As the majority of red wine is produced using some form of oak influence, people don’t recognise its influence. Overoaked reds, and especially reds made with chips or extracts, taste and smell too woody or too astringent.
The story with white wine is different. A lot of white wine is produced in stainless steel tanks, without ever seeing an oak barrel. This means that there is a clear difference between white wine made with oak influence and without. This explains people’s sensitivity to oak in white wines.
Let’s go through an imagination exercise and see what oak barrels bring to white wine.
Picture that you have a filet of nice white fish. You can have it raw (the equivalent of the grape itself) or you can bake it in the oven with a bit of lemon and salt, en papillotte (unoaked simple and fruity wine). It will taste nice, because the fish is good quality and fresh. And this can be the perfect choice sometimes.
Wine without oak influence is usually young and fruity. There are some exceptions, such as aged Riesling or Grüner Veltliner. They go well with unsophisticated dishes or by themselves. The key rule in wine and food pairing is to match the complexity of food with the complexity of wine. Complex food and simple wine don’t mix any more than Oxford dons and football hooligans.

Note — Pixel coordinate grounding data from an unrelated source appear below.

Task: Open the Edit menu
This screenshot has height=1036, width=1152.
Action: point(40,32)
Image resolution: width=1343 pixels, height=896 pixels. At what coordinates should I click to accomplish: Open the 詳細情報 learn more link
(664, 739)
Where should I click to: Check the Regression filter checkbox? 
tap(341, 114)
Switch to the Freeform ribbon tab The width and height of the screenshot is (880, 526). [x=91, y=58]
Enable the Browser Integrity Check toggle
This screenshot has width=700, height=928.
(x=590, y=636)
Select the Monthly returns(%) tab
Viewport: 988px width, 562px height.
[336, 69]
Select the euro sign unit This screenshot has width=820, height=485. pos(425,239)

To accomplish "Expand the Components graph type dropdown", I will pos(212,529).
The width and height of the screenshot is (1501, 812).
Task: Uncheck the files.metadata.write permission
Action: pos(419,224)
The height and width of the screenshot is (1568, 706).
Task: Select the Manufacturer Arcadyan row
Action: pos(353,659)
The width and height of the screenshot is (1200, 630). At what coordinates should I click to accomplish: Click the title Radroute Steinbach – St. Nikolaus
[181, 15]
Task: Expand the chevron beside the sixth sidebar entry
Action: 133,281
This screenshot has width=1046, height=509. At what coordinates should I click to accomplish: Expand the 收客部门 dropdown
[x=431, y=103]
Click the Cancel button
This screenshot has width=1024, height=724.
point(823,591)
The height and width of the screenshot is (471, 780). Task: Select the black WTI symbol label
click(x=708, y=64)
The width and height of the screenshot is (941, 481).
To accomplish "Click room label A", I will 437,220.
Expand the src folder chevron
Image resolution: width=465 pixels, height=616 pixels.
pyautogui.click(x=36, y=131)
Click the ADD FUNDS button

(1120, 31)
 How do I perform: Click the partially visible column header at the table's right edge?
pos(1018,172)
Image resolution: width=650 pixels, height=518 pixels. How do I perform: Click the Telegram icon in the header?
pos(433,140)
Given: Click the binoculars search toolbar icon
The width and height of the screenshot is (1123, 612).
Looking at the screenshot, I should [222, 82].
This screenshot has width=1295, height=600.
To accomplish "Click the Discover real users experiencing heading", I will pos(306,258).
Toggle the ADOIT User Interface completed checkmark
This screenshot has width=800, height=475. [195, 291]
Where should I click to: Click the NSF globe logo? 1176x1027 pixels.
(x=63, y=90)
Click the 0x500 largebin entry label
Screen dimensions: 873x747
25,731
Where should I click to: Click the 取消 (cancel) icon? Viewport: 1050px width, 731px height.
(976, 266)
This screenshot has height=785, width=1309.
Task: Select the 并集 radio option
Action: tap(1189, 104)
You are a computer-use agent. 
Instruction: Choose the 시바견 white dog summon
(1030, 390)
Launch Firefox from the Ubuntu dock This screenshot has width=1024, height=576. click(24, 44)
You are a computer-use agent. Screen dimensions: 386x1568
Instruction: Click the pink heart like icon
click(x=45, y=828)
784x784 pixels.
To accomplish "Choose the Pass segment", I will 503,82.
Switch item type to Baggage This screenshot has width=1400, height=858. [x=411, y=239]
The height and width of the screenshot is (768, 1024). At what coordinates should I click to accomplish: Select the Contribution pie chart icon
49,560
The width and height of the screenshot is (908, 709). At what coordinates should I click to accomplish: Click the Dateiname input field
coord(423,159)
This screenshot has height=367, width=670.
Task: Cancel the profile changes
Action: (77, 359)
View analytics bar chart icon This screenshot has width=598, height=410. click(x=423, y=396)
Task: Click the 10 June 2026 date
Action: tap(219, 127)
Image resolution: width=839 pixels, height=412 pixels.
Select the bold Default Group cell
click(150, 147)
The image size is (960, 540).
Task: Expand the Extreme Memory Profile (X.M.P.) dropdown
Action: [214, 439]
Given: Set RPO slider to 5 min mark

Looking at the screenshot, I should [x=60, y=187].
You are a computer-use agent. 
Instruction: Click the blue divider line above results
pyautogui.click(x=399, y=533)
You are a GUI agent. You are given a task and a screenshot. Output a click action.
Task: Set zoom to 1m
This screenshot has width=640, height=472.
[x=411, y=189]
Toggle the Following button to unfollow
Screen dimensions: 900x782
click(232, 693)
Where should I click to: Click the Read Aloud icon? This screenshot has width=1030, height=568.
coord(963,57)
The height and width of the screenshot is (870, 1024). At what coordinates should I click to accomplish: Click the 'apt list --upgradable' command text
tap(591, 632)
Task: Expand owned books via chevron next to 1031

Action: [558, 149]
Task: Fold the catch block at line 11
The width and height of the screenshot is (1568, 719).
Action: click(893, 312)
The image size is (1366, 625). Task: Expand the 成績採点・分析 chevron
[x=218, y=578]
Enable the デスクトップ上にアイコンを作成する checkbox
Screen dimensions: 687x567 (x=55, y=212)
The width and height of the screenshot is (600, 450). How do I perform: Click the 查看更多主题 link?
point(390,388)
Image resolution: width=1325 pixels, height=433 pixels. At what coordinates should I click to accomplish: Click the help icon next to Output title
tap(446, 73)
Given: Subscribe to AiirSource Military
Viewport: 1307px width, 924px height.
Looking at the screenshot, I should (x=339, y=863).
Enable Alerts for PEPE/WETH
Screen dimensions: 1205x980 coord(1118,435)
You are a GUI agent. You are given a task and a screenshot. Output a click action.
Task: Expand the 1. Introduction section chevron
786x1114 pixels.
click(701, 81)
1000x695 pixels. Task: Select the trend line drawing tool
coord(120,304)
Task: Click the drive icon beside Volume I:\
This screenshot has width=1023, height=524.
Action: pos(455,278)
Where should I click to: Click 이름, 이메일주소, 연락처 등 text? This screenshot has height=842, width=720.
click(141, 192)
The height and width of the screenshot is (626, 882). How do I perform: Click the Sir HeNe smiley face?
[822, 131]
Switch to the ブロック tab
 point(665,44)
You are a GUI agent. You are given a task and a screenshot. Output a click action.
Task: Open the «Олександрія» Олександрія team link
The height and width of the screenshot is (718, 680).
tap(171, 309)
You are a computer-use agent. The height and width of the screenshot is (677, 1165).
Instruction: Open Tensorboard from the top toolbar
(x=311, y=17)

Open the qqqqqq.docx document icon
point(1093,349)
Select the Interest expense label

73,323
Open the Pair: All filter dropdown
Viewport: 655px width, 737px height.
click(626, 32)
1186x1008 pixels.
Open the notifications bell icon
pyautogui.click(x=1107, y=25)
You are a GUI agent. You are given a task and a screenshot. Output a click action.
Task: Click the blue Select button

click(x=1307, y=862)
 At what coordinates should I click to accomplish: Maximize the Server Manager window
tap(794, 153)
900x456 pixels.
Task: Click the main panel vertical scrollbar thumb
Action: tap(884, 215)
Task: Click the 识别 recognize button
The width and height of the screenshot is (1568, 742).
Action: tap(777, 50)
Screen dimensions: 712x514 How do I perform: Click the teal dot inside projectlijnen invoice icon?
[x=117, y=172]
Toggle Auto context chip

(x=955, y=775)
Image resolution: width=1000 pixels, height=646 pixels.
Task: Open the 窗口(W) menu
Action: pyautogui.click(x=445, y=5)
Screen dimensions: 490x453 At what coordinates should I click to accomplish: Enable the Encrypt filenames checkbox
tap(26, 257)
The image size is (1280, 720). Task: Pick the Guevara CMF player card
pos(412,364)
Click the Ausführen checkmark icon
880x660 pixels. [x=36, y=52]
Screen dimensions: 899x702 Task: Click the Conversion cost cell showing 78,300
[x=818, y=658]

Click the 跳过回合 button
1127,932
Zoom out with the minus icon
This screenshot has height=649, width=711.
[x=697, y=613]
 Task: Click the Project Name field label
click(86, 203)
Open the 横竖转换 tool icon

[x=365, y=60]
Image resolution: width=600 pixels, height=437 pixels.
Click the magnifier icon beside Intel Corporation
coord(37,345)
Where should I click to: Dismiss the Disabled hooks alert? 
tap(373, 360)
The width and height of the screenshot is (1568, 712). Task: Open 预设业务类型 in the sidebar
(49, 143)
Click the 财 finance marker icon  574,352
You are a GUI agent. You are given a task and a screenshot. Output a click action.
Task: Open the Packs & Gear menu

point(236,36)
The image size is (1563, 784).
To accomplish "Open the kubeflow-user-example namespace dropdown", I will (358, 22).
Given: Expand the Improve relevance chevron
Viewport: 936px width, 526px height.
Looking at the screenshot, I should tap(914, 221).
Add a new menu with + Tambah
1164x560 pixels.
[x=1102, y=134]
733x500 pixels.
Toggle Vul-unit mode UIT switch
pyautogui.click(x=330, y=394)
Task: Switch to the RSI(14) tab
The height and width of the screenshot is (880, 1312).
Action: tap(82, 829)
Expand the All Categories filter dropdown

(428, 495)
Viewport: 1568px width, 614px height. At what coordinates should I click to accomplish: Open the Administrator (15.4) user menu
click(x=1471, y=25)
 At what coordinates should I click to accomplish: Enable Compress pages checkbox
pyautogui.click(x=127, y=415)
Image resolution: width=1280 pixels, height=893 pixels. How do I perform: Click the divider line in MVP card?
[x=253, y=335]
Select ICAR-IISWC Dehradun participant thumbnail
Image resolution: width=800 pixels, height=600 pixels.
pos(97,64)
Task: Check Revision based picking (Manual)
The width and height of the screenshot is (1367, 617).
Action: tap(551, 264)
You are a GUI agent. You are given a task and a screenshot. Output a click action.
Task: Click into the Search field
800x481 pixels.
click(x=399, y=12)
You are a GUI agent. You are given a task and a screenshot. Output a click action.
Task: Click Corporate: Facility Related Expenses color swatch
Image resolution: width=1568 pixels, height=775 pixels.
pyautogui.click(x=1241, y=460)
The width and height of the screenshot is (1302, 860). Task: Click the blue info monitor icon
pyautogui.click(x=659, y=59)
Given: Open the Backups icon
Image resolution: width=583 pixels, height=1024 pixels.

Then imagine that you chargrill that fillet of fish and there is a slight smokiness/ toastiness to it. And add a bit of butter, herbs, condiments and pepper, sprinkled with some lemon juice.
And than you have some vanilla-flavoured pudding with a citrus or tropical fruit compote at the end.
What does it taste like? Are you enjoying the thought of it? This is like a very good quality Chardonnay, oaked, meant to go with more complex food. Classical examples of subtle oak for Chardonnay come from Burgundy in France including regions like Meursault, Puligny-Montrachet, Chassagne-Montrachet, Pouilly-Fuissée.
Now, imagine you are having the same type of dish at different restaurant: at the work canteen, in a local pub, at a gourmet restaurant, at a Michelin-starred restaurant. The taste, the presentation, the sophistication of the dish will be different, depending on the style of the restaurant. In some restaurants it will smell more like fish, maybe it will have too much butter. In other restaurants it will be a delight that melts into your mouth and generates layers and depths of pleasure. But would you stop eating fish just because you had a bad experience somewhere? And would you expect every fish meal to be cooked by Heston Blumenthal?
With oaked wine, it is all about the choice you make and trying different styles and different price points until you find what you like. In the end, it comes down to personal preference and if even the best oaked examples don’t do the business for you, than avoid it.
Personally, I am all in favour of oak barrels.